■ DATA SUPPLIED
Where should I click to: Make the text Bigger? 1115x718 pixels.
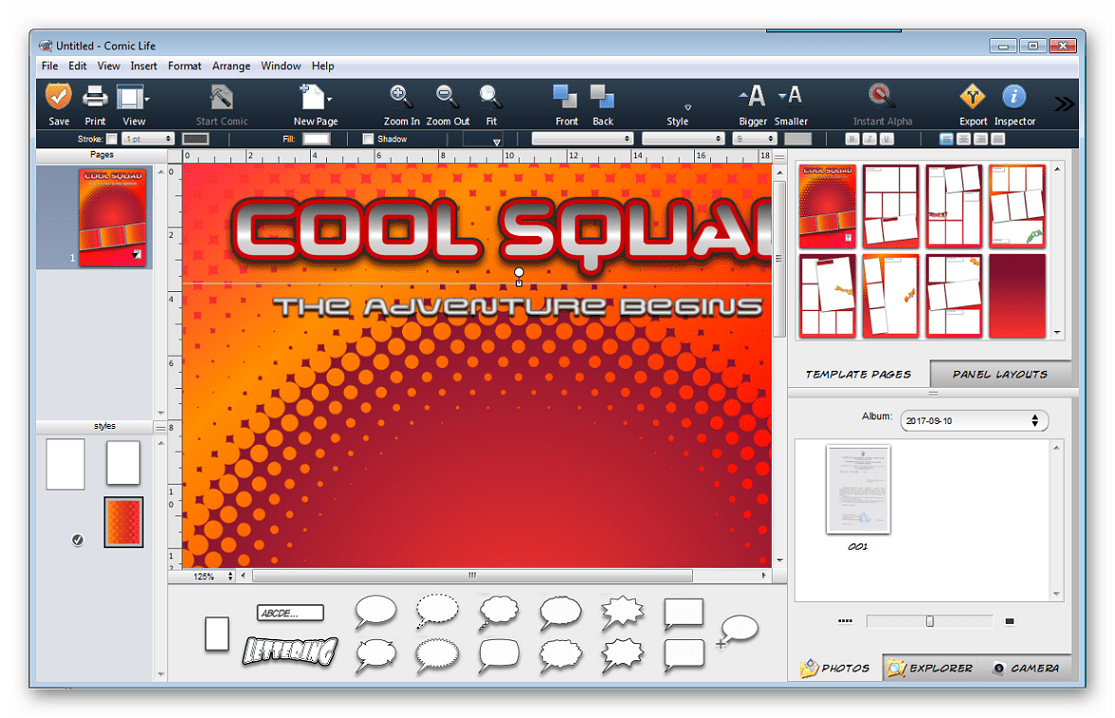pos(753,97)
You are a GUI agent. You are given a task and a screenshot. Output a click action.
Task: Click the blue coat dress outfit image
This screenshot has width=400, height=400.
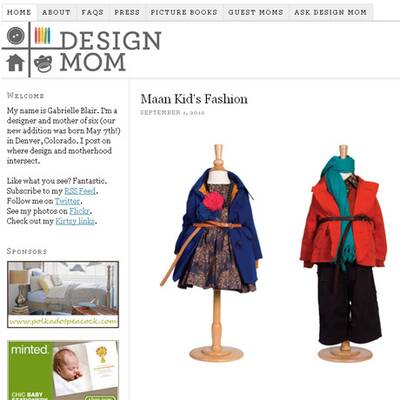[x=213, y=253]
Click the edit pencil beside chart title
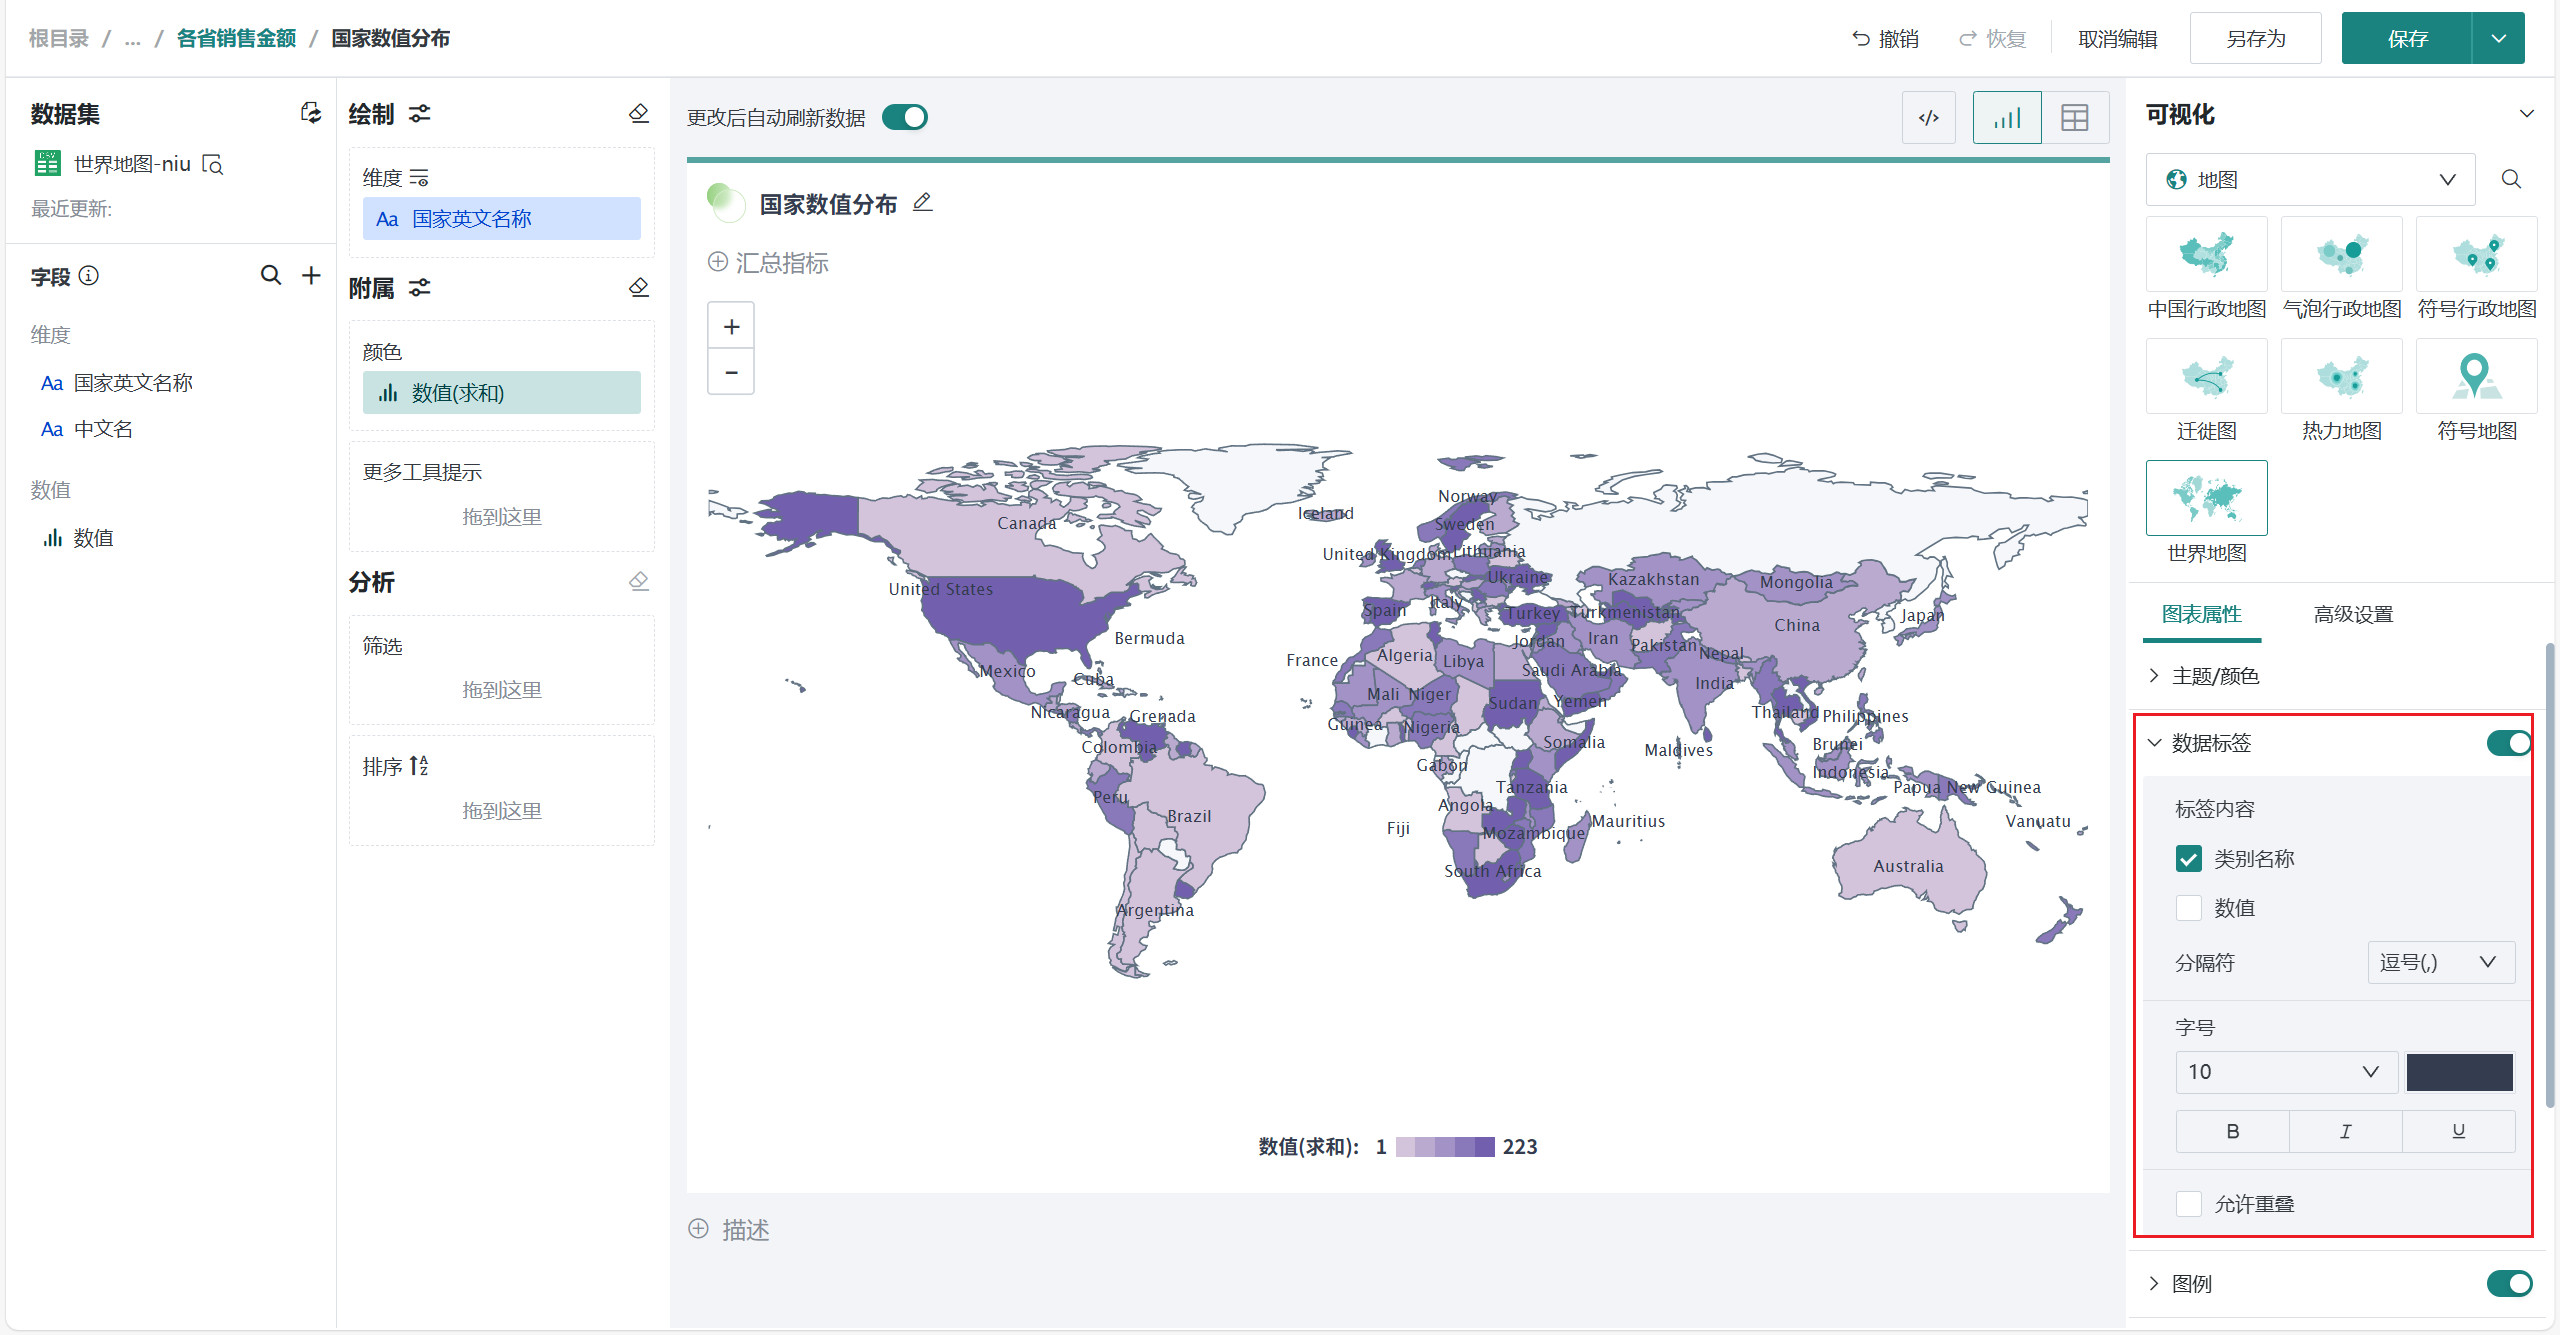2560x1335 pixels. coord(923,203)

■ WHAT TO DO
Please render each line of the material above as a Markdown table with the columns "Row" and "Material line," numbering the rows and skipping blank lines. Leave the pictures out.

■ COMPLETE ANSWER
| Row | Material line |
|---|---|
| 1 | Where should I click to: Make the text Bigger? 1115x718 pixels. |
| 2 | pos(753,97) |
| 3 | You are a GUI agent. You are given a task and a screenshot. Output a click action. |
| 4 | Task: Click the blue coat dress outfit image |
| 5 | This screenshot has width=400, height=400. |
| 6 | [x=213, y=253] |
| 7 | Click the edit pencil beside chart title |
| 8 | 2560x1335 pixels. coord(923,203) |